## DIRECTIVE
Please write out each of the following records again, keeping every character unchanged.

## STORED DATA
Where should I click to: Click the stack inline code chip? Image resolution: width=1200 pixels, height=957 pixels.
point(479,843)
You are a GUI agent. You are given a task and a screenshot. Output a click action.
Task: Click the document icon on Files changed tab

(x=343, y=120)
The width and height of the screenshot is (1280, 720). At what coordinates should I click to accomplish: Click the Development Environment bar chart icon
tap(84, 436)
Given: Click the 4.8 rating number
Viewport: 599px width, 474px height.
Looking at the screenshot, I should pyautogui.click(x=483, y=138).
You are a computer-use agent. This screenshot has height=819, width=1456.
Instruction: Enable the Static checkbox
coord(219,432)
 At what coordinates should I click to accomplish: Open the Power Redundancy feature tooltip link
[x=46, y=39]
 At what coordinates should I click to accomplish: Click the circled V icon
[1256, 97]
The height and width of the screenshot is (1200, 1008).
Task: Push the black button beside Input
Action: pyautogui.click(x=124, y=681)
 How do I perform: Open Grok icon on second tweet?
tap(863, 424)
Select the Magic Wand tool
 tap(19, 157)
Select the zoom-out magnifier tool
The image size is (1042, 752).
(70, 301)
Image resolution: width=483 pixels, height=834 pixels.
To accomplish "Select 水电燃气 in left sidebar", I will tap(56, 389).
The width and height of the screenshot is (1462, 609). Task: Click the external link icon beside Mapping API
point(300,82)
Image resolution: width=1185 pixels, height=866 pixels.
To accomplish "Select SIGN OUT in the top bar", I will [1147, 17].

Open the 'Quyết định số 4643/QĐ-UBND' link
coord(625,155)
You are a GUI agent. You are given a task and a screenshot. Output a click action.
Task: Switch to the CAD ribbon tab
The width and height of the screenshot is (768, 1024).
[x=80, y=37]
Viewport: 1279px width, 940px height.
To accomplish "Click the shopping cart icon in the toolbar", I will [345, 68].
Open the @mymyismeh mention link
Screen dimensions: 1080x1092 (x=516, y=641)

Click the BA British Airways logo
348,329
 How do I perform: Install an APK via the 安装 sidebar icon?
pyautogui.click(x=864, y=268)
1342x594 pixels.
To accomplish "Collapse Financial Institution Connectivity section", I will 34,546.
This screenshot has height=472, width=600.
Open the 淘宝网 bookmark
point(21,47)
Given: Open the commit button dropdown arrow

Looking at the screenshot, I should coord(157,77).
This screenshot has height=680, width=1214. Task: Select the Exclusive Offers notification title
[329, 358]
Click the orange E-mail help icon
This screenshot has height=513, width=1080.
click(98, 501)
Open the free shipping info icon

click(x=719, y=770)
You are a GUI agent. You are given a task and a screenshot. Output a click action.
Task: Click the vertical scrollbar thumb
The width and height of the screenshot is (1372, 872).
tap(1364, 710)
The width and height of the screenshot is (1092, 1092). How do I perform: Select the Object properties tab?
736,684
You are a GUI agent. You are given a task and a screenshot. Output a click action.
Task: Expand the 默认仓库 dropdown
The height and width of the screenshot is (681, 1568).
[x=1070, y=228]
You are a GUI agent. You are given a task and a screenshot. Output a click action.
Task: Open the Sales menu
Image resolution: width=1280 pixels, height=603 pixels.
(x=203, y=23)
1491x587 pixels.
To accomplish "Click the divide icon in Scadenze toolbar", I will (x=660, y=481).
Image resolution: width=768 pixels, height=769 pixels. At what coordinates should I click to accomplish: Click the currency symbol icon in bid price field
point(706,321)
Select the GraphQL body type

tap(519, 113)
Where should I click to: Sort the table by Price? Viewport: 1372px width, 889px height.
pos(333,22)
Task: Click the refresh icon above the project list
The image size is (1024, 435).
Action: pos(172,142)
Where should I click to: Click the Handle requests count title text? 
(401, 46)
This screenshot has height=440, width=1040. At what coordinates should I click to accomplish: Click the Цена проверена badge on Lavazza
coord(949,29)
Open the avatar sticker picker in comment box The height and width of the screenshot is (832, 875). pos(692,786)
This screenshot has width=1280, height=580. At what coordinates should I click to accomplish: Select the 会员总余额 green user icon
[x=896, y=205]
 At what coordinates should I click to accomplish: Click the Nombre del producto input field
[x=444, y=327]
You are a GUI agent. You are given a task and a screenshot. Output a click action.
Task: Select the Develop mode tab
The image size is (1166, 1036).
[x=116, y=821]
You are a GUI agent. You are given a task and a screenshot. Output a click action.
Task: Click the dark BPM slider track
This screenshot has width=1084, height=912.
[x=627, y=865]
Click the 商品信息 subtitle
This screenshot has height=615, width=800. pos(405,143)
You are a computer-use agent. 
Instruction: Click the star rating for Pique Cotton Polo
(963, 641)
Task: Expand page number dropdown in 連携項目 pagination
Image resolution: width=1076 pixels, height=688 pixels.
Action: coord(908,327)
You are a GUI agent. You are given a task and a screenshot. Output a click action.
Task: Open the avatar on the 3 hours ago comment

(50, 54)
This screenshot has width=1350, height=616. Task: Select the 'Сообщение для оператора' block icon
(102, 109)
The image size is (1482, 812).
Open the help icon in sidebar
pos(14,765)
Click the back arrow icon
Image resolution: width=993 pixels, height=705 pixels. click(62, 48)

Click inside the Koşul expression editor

## THE RESULT
Where should I click to: Click the stack inline code chip? Image resolution: width=1200 pixels, height=957 pixels.
point(479,843)
You are a GUI agent. You are given a task and a screenshot. Output a click action.
Task: Click the document icon on Files changed tab

(x=343, y=120)
The width and height of the screenshot is (1280, 720). At what coordinates should I click to accomplish: Click the Development Environment bar chart icon
tap(84, 436)
Given: Click the 4.8 rating number
Viewport: 599px width, 474px height.
Looking at the screenshot, I should pyautogui.click(x=483, y=138).
You are a computer-use agent. This screenshot has height=819, width=1456.
Instruction: Enable the Static checkbox
coord(219,432)
 At what coordinates should I click to accomplish: Open the Power Redundancy feature tooltip link
[x=46, y=39]
 At what coordinates should I click to accomplish: Click the circled V icon
[1256, 97]
The height and width of the screenshot is (1200, 1008).
Task: Push the black button beside Input
Action: pyautogui.click(x=124, y=681)
 How do I perform: Open Grok icon on second tweet?
tap(863, 424)
Select the Magic Wand tool
 tap(19, 157)
Select the zoom-out magnifier tool
The image size is (1042, 752).
(70, 301)
Image resolution: width=483 pixels, height=834 pixels.
To accomplish "Select 水电燃气 in left sidebar", I will tap(56, 389).
The width and height of the screenshot is (1462, 609). Task: Click the external link icon beside Mapping API
point(300,82)
Image resolution: width=1185 pixels, height=866 pixels.
To accomplish "Select SIGN OUT in the top bar", I will [1147, 17].

Open the 'Quyết định số 4643/QĐ-UBND' link
coord(625,155)
You are a GUI agent. You are given a task and a screenshot. Output a click action.
Task: Switch to the CAD ribbon tab
The width and height of the screenshot is (768, 1024).
[x=80, y=37]
Viewport: 1279px width, 940px height.
To accomplish "Click the shopping cart icon in the toolbar", I will [345, 68].
Open the @mymyismeh mention link
Screen dimensions: 1080x1092 (x=516, y=641)

Click the BA British Airways logo
348,329
 How do I perform: Install an APK via the 安装 sidebar icon?
pyautogui.click(x=864, y=268)
1342x594 pixels.
To accomplish "Collapse Financial Institution Connectivity section", I will 34,546.
This screenshot has height=472, width=600.
Open the 淘宝网 bookmark
point(21,47)
Given: Open the commit button dropdown arrow

Looking at the screenshot, I should coord(157,77).
This screenshot has height=680, width=1214. Task: Select the Exclusive Offers notification title
[329, 358]
Click the orange E-mail help icon
This screenshot has height=513, width=1080.
click(98, 501)
Open the free shipping info icon

click(x=719, y=770)
You are a GUI agent. You are given a task and a screenshot. Output a click action.
Task: Click the vertical scrollbar thumb
The width and height of the screenshot is (1372, 872).
tap(1364, 710)
The width and height of the screenshot is (1092, 1092). How do I perform: Select the Object properties tab?
736,684
You are a GUI agent. You are given a task and a screenshot. Output a click action.
Task: Expand the 默认仓库 dropdown
The height and width of the screenshot is (681, 1568).
[x=1070, y=228]
You are a GUI agent. You are given a task and a screenshot. Output a click action.
Task: Open the Sales menu
Image resolution: width=1280 pixels, height=603 pixels.
(x=203, y=23)
1491x587 pixels.
To accomplish "Click the divide icon in Scadenze toolbar", I will (x=660, y=481).
Image resolution: width=768 pixels, height=769 pixels. At what coordinates should I click to accomplish: Click the currency symbol icon in bid price field
point(706,321)
Select the GraphQL body type

tap(519, 113)
Where should I click to: Sort the table by Price? Viewport: 1372px width, 889px height.
pos(333,22)
Task: Click the refresh icon above the project list
The image size is (1024, 435).
Action: pos(172,142)
Where should I click to: Click the Handle requests count title text? 
(401, 46)
This screenshot has height=440, width=1040. At what coordinates should I click to accomplish: Click the Цена проверена badge on Lavazza
coord(949,29)
Open the avatar sticker picker in comment box The height and width of the screenshot is (832, 875). pos(692,786)
This screenshot has width=1280, height=580. At what coordinates should I click to accomplish: Select the 会员总余额 green user icon
[x=896, y=205]
 At what coordinates should I click to accomplish: Click the Nombre del producto input field
[x=444, y=327]
You are a GUI agent. You are given a task and a screenshot. Output a click action.
Task: Select the Develop mode tab
The image size is (1166, 1036).
[x=116, y=821]
You are a GUI agent. You are given a task and a screenshot. Output a click action.
Task: Click the dark BPM slider track
This screenshot has width=1084, height=912.
[x=627, y=865]
Click the 商品信息 subtitle
This screenshot has height=615, width=800. pos(405,143)
You are a computer-use agent. 
Instruction: Click the star rating for Pique Cotton Polo
(963, 641)
Task: Expand page number dropdown in 連携項目 pagination
Image resolution: width=1076 pixels, height=688 pixels.
Action: coord(908,327)
You are a GUI agent. You are given a task and a screenshot. Output a click action.
Task: Open the avatar on the 3 hours ago comment

(50, 54)
This screenshot has width=1350, height=616. Task: Select the 'Сообщение для оператора' block icon
(102, 109)
The image size is (1482, 812).
Open the help icon in sidebar
pos(14,765)
Click the back arrow icon
Image resolution: width=993 pixels, height=705 pixels. click(62, 48)

Click inside the Koşul expression editor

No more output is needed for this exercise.